Where Can I Buy a PCB Cleaner?

There are many places where you can buy PCB cleaners. Some stores carry specific brands, while others carry a variety of different chemicals. It is important to read the ingredients before buying a cleaner, as some may contain toxins that could damage your equipment.

What Toxins Can Damage my PCBs?

There are a few toxins that can damage PCBs. Acetone is the most common, but other chemicals can also be harmful. Some of these include formaldehyde, methanol, and ammonia. It is important to be careful when using cleaners, and to follow the instructions that come with the product. If you have any questions about using a cleaner, contact the manufacturer or your electronics retailer.

Why Should The PCB Be Scrubbed and Cleaned Before Soldering?

PCB cleaning is an essential step in ensuring the longevity of your electronic devices. Over time, flux residue can accumulate on boards and cause heat transfer problems, which can lead to overheating and failure.

Soldering flux removal is the most common way to clean PCBs. This process uses a hot iron to remove the flux residue from the board. However, this method is only effective if done correctly. If done incorrectly, soldering iron heat can damage components on the board and cause them to fail.

Chemical cleaning is another option for removing flux residues from PCBs. This approach uses chemicals to break down the flux residue and remove it from the board. However, chemical cleaning is more time-consuming than soldering flux removal and may not be effective if there are large amounts of flux residue on the board.?

What Are the Pros and Cons of PCB Cleaning?

The pros of PCB cleaning include the removal of harmful chemicals and pollutants from PCBs. The cons of PCB cleaning include the potential damage that may be caused to the PCBs. It is important to consult with a qualified professional prior to starting the cleaning process.


  • PCB cleaning can help to improve the overall performance of a computer system.

  • It can also help to remove contaminants that may be causing problems with the computer's operation.

  • PCB cleaning is often fast and easy, making it a good choice for those who need their computer system restored quickly.


  • PCB cleaning can occasionally result in the removal of critical components or even the entire motherboard.

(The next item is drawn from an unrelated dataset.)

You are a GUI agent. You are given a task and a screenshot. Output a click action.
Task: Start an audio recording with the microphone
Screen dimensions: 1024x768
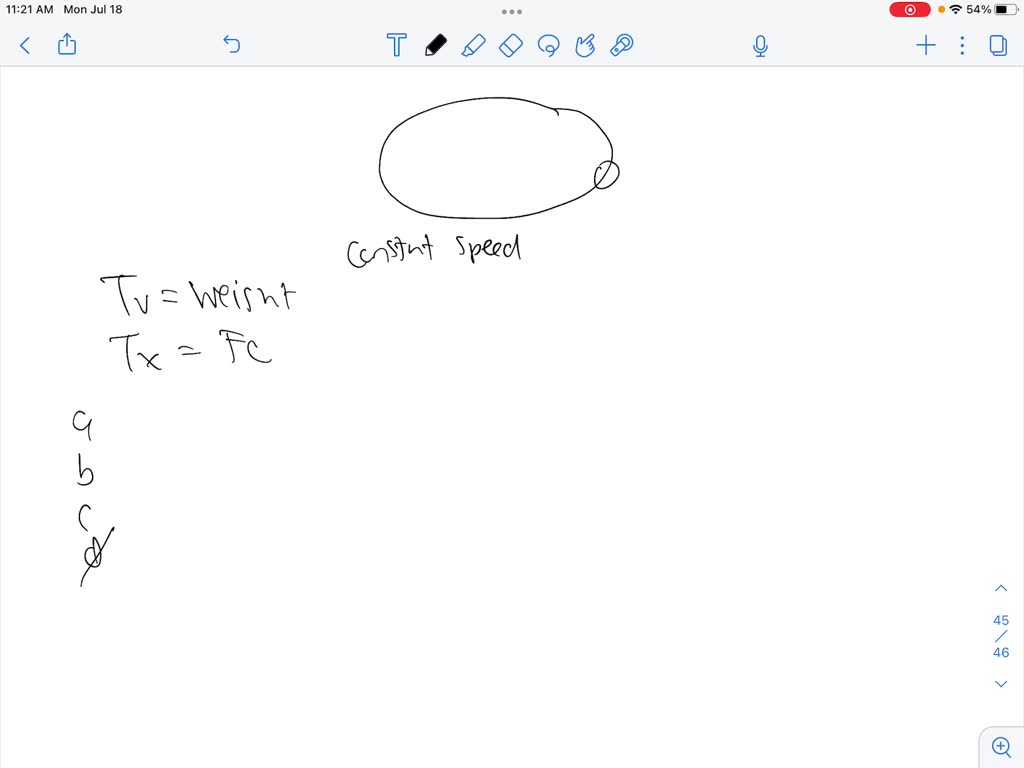coord(760,45)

  • Some types of PCB cleaning may require the use of special equipment or chemicals that may be harmful if swallowed.

PCB Cleaning: Conclusion

PCB cleaning is a necessary process for the electronics and device manufacturing industry. This guide provides you with step-by-step instructions for using a variety of PCB cleaning methods. Be sure to consult with a qualified professional before starting the cleaning process. There are many different types of PCBs and each requires a specific method of cleaning; consult your manufacturer or technical support staff for specific instructions on how to clean your particular type of PCB.

PCB cleaners come in various forms, including solvents, detergents, and surfactants. The most common type of cleaner is an emulsion solvent which includes water, oil, or glycol as the main ingredients. These cleaners work by dissolving oils and grease on the PCB surface while also breaking down organic matter.